A child’s early experiences profoundly impact his or her long-term cognitive, social and emotional development, which will have long-lasting effects on academic achievement, social skills and overall well-being, says Universiti Putra Malaysia (UPM) neuroscientist and anatomist Assoc Prof Dr Cheah Pike See.
“The quality of nutrition, care and stimulation a child receives during the first five years is essential for optimal development,” says Dr Cheah.
Ara Damansara Medical Centre consultant paediatrician Dr Rakhee Yadav adds that 90% of brain development happens during these first five years of a child’s life.
“Children require three foundational building blocks - nutrition, bonding (emotional support) and parental stimulation – for lifelong holistic development intellectually, emotionally and socially to contribute to their intelligence quotient (IQ) and emotional quotient (EQ),” says Dr Rakhee who is also on the committee of the Malaysian Paediatric Association (MPA).
While IQ refers to a child’s cognitive abilities, including language development, problem-solving skills and memory, EQ is a child’s ability to recognise and manage emotions, as well as the ability to empathise with others and build positive relationships.
Holistic development is the balance of both IQ and EQ. It helps a child develop necessary skills for life, including handling stress, building social connections and living life confidently, she says. Both Dr Cheah and Dr Rakhee were spokespersons at last weekend’s The Holistic Brain Expo: An Educational Expo for Future-Ready Kids.

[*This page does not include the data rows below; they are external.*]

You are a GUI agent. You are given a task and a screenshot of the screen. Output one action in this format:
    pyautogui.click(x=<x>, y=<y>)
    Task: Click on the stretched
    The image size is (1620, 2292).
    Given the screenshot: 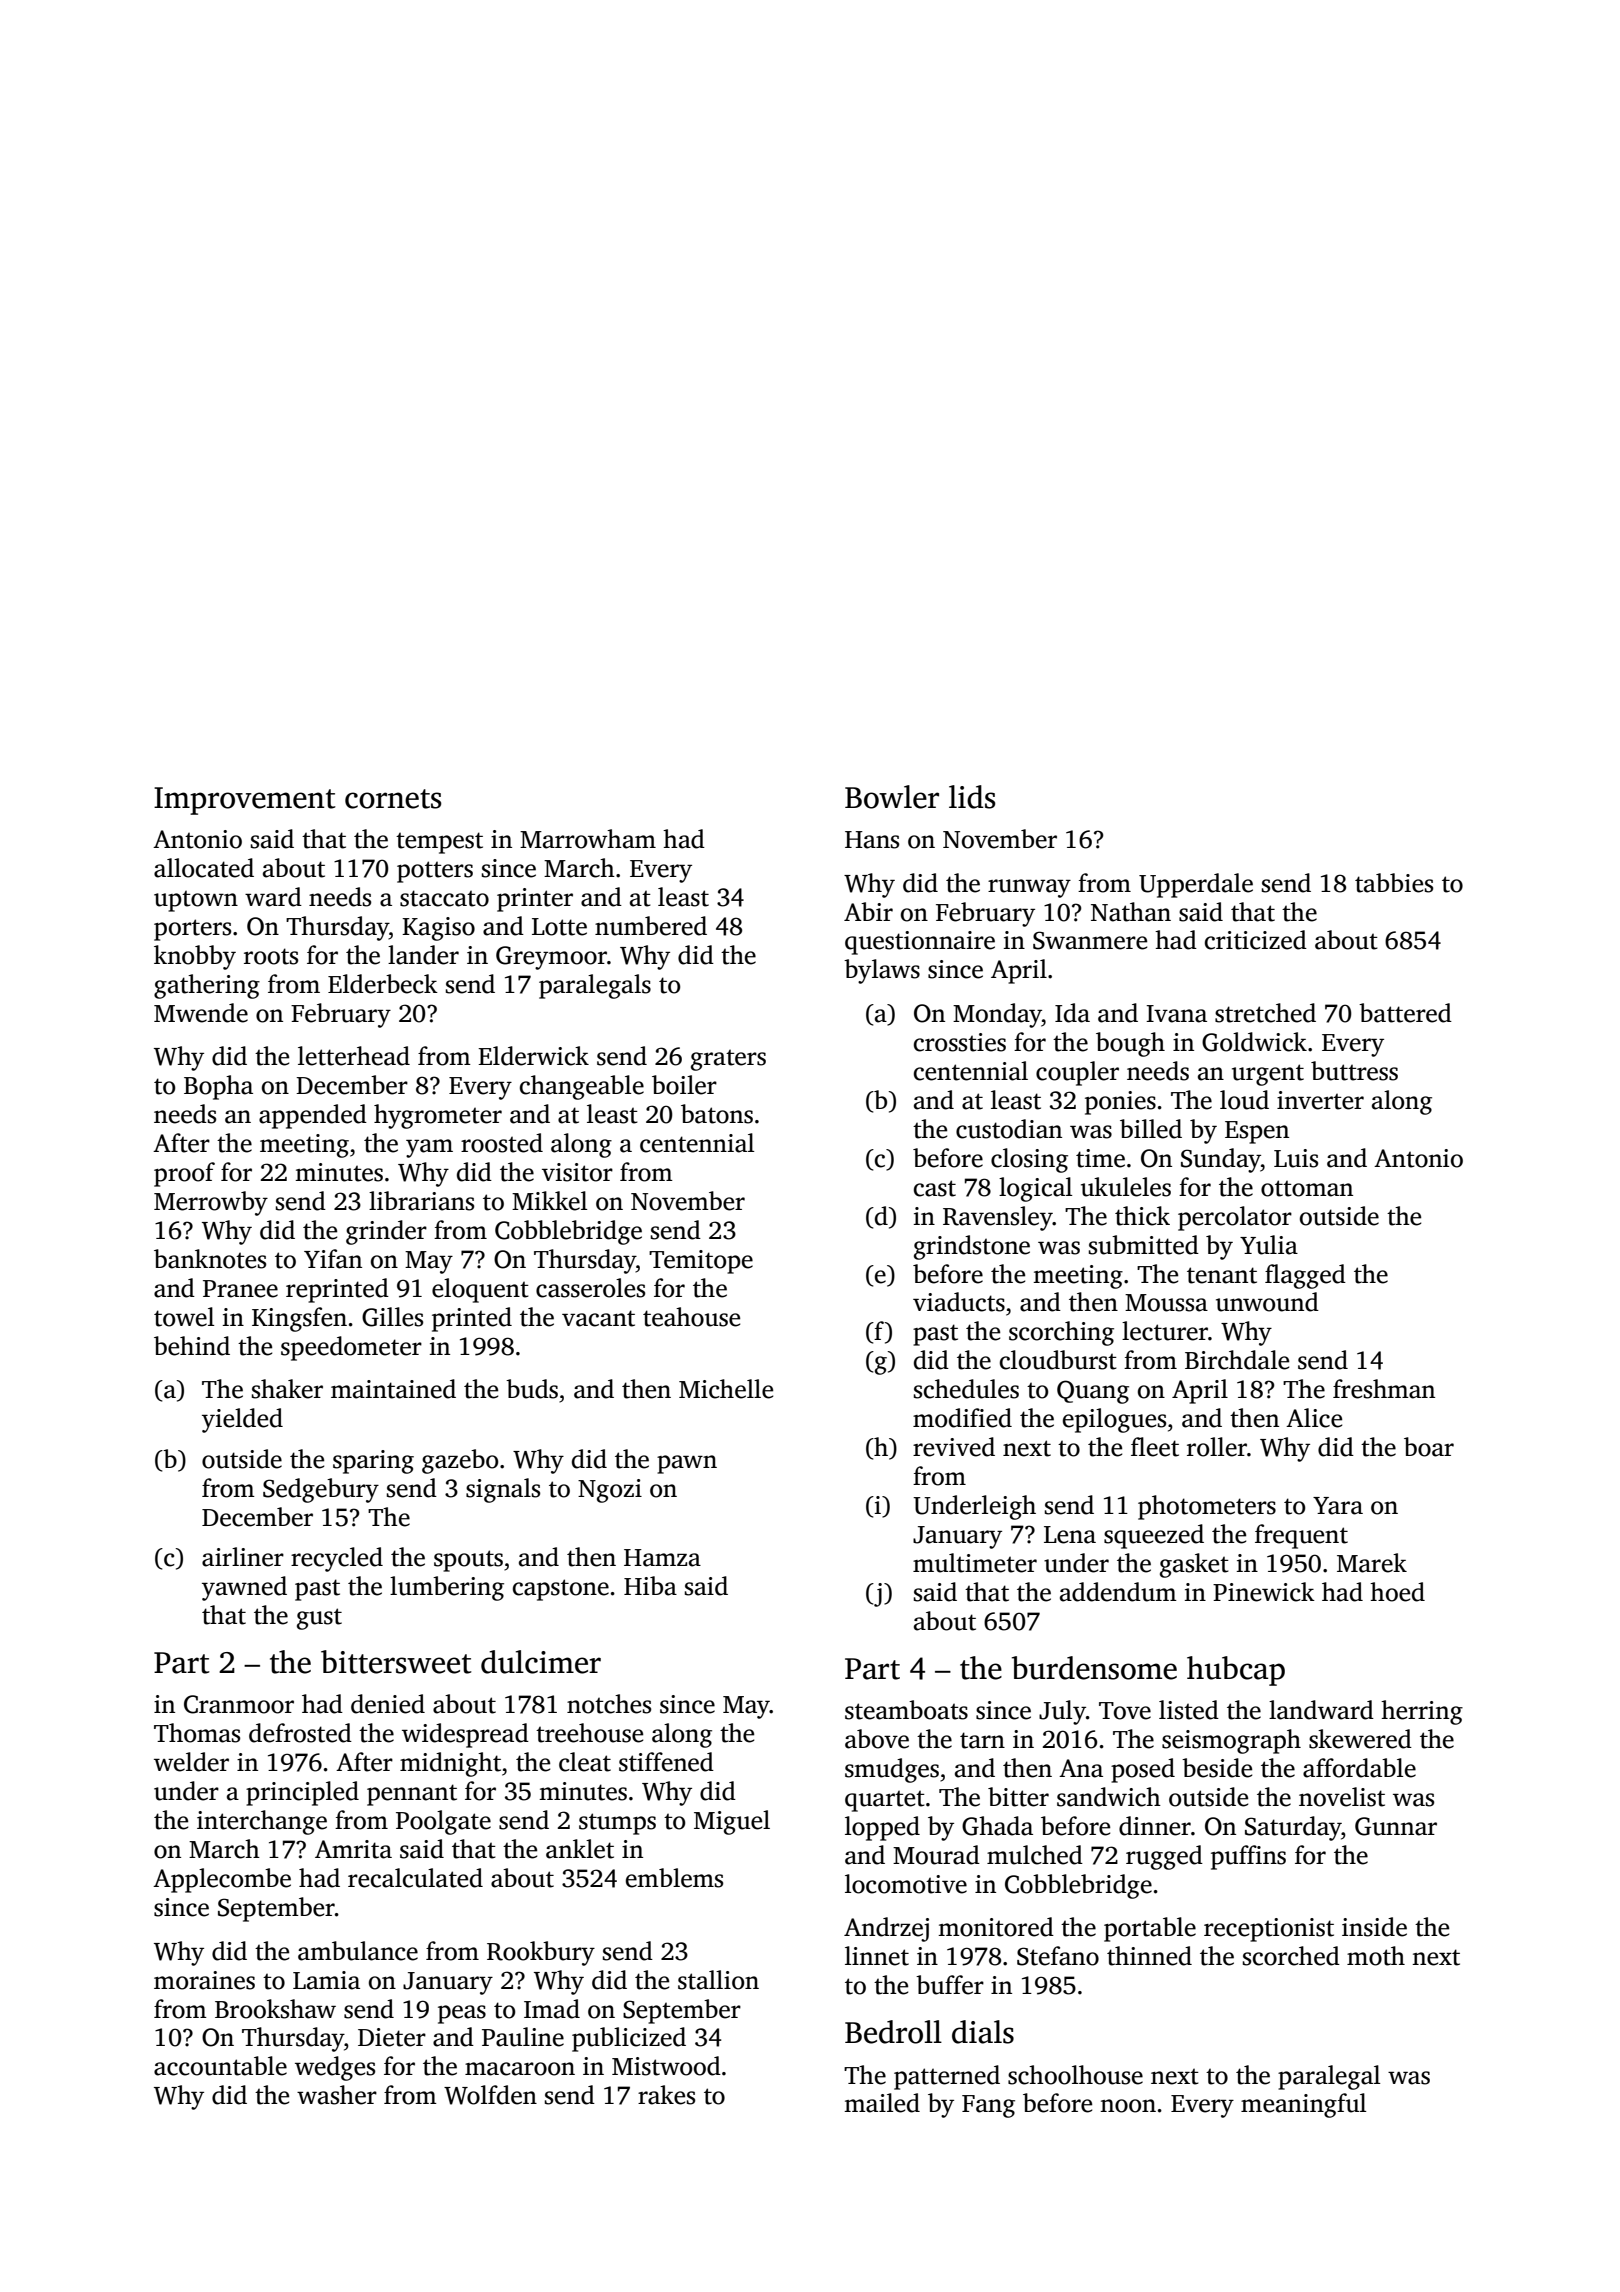 What is the action you would take?
    pyautogui.click(x=1265, y=1013)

Good nutrition plays a crucial role in children’s brain development, as the brain requires a constant supply of nutrients to function. This is essential for the growth and development of brain cells, as well as the formation of neural pathways that support learning and memory, adds Dr Rakhee.
The right amount of Docosahexaenoic acid (DHA), a major lipid in the brain essential for normal brain function, helps children with IQ and EQ development, she explains, adding that good food sources are fatty fish, eggs, nuts and dairy.
The need to feel secure
The environment a child grows up in plays a significant role in brain development.
“Children who are raised in a safe, nurturing and stimulating environment are more likely to have higher IQ and EQ, so it is important for parents, caregivers and educators to provide such a space for children. They need to feel secure and loved to develop positive self-esteem, emotional resilience and healthy social skills,” she says.
Parental stimulation also plays a crucial role, she adds. “Studies show that a stimulating environment, both inside and outside the home, can significantly impact a child’s cognitive, emotional and social development.”
Recommended activities and experiences beneficial for promoting healthy brain development in children include reading to them, singing and music, playtime (engaging in stimulating activities), outdoor activities and interactive conversations.
Holistic intelligence development is necessary to prepare a child to be future-ready.
“In today’s fast-paced world, children need to be equipped with the ability to navigate and thrive in a constantly changing environment. Advances in artificial intelligence (AI) and automation may cause parents to worry about the security of their children’s career paths and opportunities.
“The current prevalence of mental disorder among Malaysian children aged between five and nine is estimated at one in every 20 kids. Young children and teenagers are prone to poor mental health but they rarely come forward to seek help,” says Dr Rakhee.
“Research shows that both IQ and EQ are important for children’s long-term success and well-being. While IQ is associated with academic achievement, EQ plays a crucial role in social and emotional development, which has a significant impact on a child’s mental health and overall happiness,” she adds.
The development of EQ has been a growing focus in Malaysia with an increasing emphasis on social and emotional learning in schools and early childhood education programmes. Research reveals EQ is twice as important as IQ because EQ accounts for 67% of the abilities that are necessary to create better leadership skills in the future, says Dr Rakhee.
Holistic development needed
Dr Cheah highlights that there are several developmental areas needed for a balanced IQ-EQ: cognitive (critical thinking, problem-solving, and decision-making skills), social-emotional (self-awareness, self-regulation, empathy and social skills), physical (motor skills, health literacy and physical fitness), creative (imagination, curiosity, and artistic expression), and ethical and moral (values, ethics and responsible decision-making).
Dr Rakhee says that one of the biggest challenges in developing holistic intelligence is the overuse of digital devices by children, including smartphones, tablets and playing video games.
“While technology can be beneficial in some ways, excessive screen time has been linked to a range of adverse effects on cognitive and social development, including a decrease in attention span, inability to regulate emotions and lack of social skills. The use of gadgets, especially during meal time, negatively impacts children’s eating habits, leading to more picky eating which can eventually cause inadequate nutrition intake,” she says.
“With many children spending more time indoors and engaged in sedentary activities, they may miss out on the benefits of physical and outdoor activities, such as improved brain function and better academic performance,” she adds.
Stress and anxiety can also impact children’s brain development. With the pressure of school, social media and other external factors, children may experience high levels of stress, which can lead to negative effects on the brain, such as impaired memory and attention.
Some parents and caregivers may not be aware of the importance of holistic brain development, so it’s necessary for them to learn the right approach on how to nurture their children to prepare them for the future.